Seraphine looked over at her sister. She was far ahead. She could hear the wind whistling in her ears, a music unique to the canyon. There was a low humming noise, perfectly in harmony with the high pitched shrill that sang the melody. If she listened even closer she could here hundreds of other notes backing up, like a whole orchestra playing in time, as the wind ran through the thousands or tiny holes and cracks in the canyon.
She ran to catch up with her sister, just as a loud shriek sounded overhead. Her head snapped around in time to see an eagle soar by in all its glory. The sun shone through its wings and into her eyes, blinding her momentarily. Then it was swooping away, disappearing at such a speed that she subconsciously knew it was impossible. But it no longer mattered, because she was flying.

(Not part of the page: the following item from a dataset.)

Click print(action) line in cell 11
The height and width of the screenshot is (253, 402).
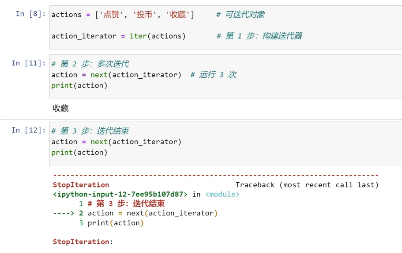click(79, 85)
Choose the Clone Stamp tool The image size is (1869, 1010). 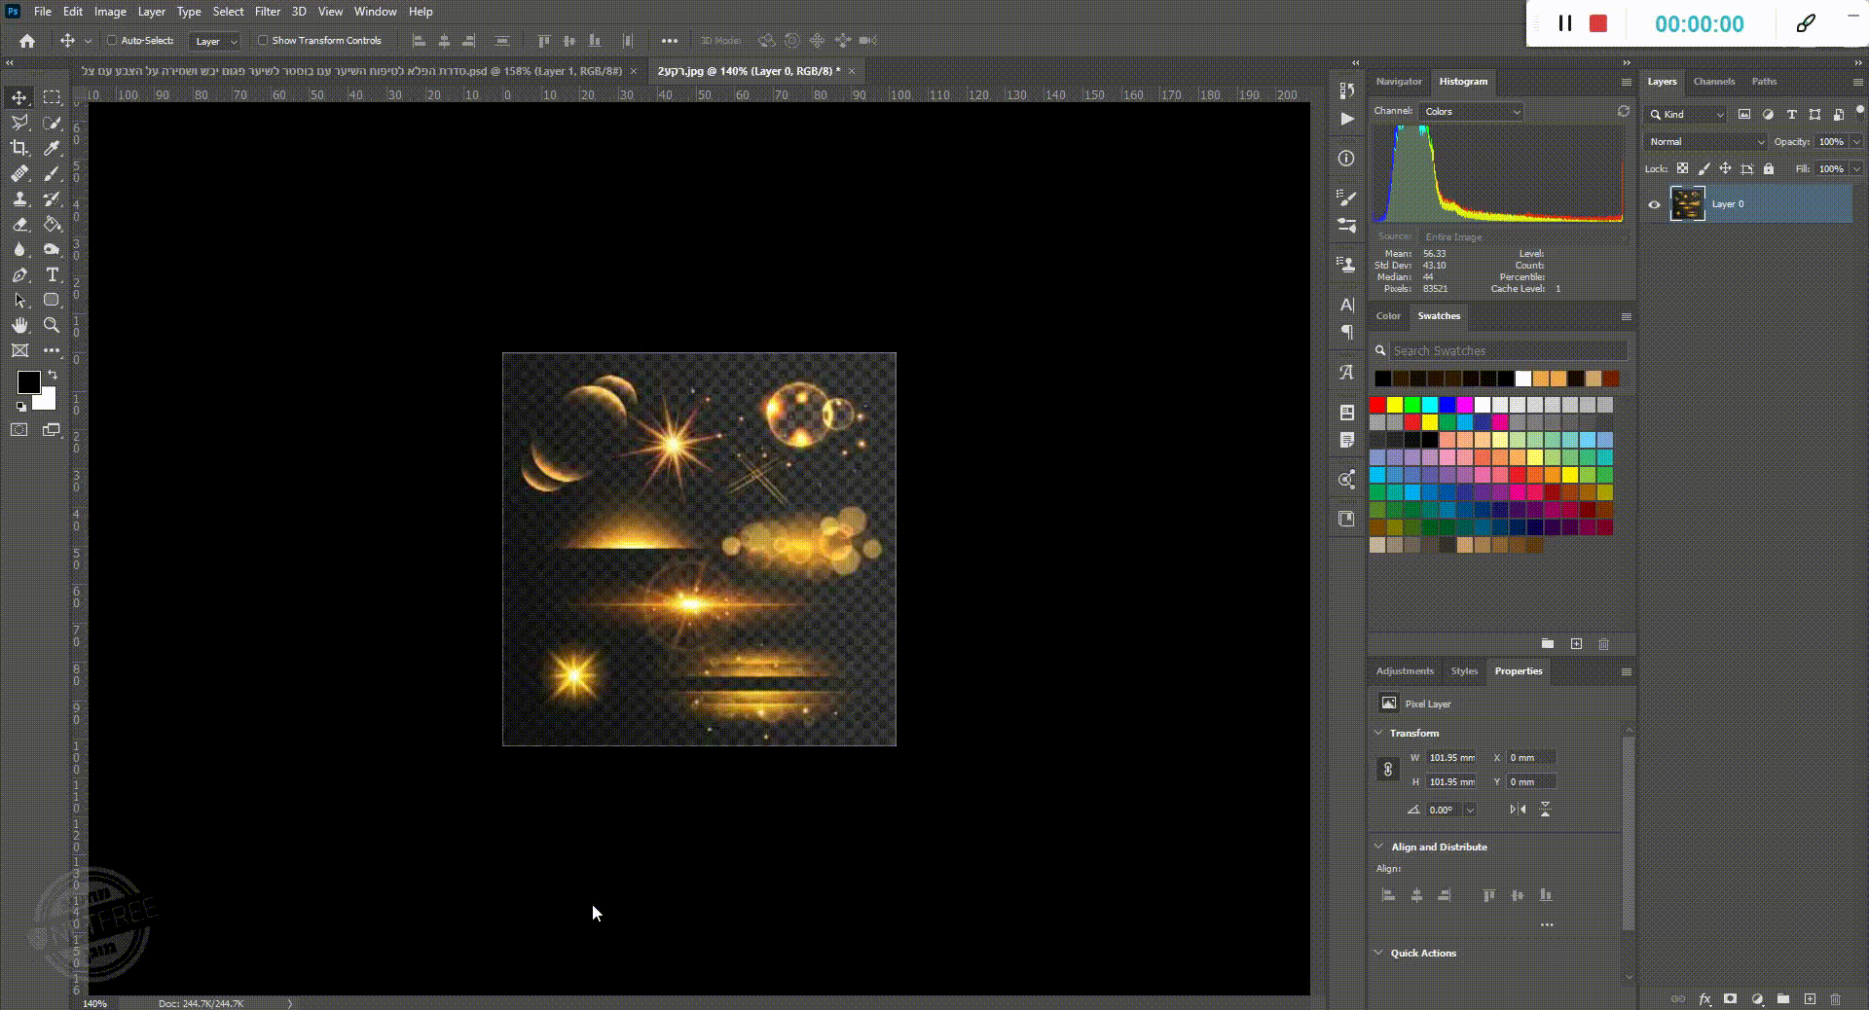[x=19, y=198]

She felt the wind tear at her arms and legs as she fell from the ledge where it had crumbled beneath her. The sun was like a beacon showing her the way to safety. She knew she was dying, but to die like this would be amazing. She heard her sister’s scream, the pain in it as Penelope watched her sister fall further and further from reach. But she knew her sister would move on. She was a survivor.
She angled her body, spinning in a gentle circle. Then she dived. Faster and faster she went, the canyon walls a blur of colour. She knew that only a few seconds had past, not even that, but it felt like she was falling for eternity. At the last moment she laughed, a short burst of sound as she remembered all at once everything she had seen in her life, all the wonder and joy, as well as all the sadness. Only the happy moments mattered now, because she had gotten through all the bad times by remembering the good, knowing that there would be more to come.

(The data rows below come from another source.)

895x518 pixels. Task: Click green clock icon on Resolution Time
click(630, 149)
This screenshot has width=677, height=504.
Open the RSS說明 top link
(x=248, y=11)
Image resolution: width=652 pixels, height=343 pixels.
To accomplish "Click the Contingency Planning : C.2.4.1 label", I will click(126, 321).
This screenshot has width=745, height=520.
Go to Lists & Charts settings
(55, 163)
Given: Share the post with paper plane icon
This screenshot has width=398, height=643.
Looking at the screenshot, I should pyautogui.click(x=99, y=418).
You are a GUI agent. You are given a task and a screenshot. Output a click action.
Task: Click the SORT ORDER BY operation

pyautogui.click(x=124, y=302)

She never closed her eyes, and as she lay at the bottom of the canyon in a broken pile, her eyes came to rest on the blooming red flower, with the eagle shrieking and soaring far above.
Penelope watched in horror as her sister fell. For a second she leaned forward, not thinking she might fall herself. She saw her sister spin in a circle, then with a gasp watched as she dived, her arms tucked in. She was like a bird, except that no matter how much joy she had in life, she would only ever fall downwards. When her sister landed in a pile in the shadows of the canyon Penelope had almost stepped off the edge after her. It was just then that the tour guide grabbed her wrist and pulled her back.

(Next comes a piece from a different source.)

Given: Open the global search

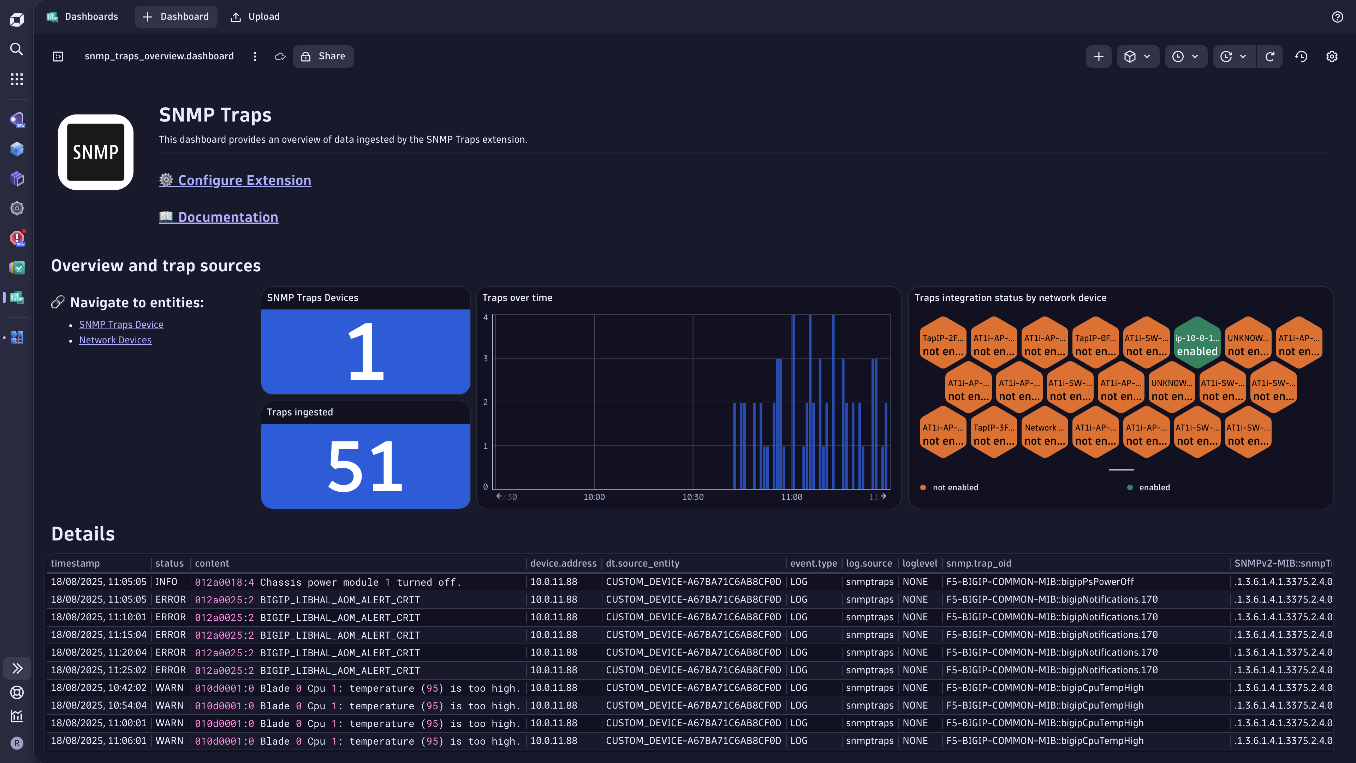Looking at the screenshot, I should pyautogui.click(x=16, y=49).
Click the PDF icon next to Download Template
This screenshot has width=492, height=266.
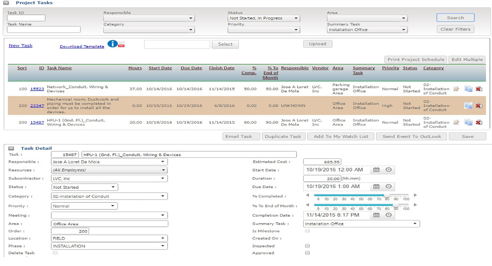(121, 45)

She would have whirled on him, for where had he been when her sister took that one false step off the edge? But she couldn’t, for her tongue was stuck in place, as were her limbs and even her mind. All she could do was watch her sister fall and fall again, over and over. It was an image she would never forget. She knew it would be the last image she saw as she lay on her own death bed, years from now in a crumbling old nursing home.
She never spoke of what happened with her sister, never said a word, never forgot it. She was put in trauma therapy for a while. They gave her a pencil and a piece of paper, and she discovered she could draw. She drew in detail her sister, in every scene possible.
She drew her surrounded by a garden in all its glory, a garden she would have once called a jungle of weeds. She drew her standing waist deep in the waves of the ocean, dolphins dancing in the waves behind her as she stood staring into the sunset. She drew her climbing a tree, the light splintering above her in a shattering of green light through the leaves.
Then she drew her falling, falling, falling, further and further into the dark depths of the endless canyon. She drew it in every detail, because for that one instant, she had seen the world as her sister did, in all its detailed glory. The only difference was that when she saw the beauty in the world she also saw how it would all end someday. Nothing mattered, everything moved on.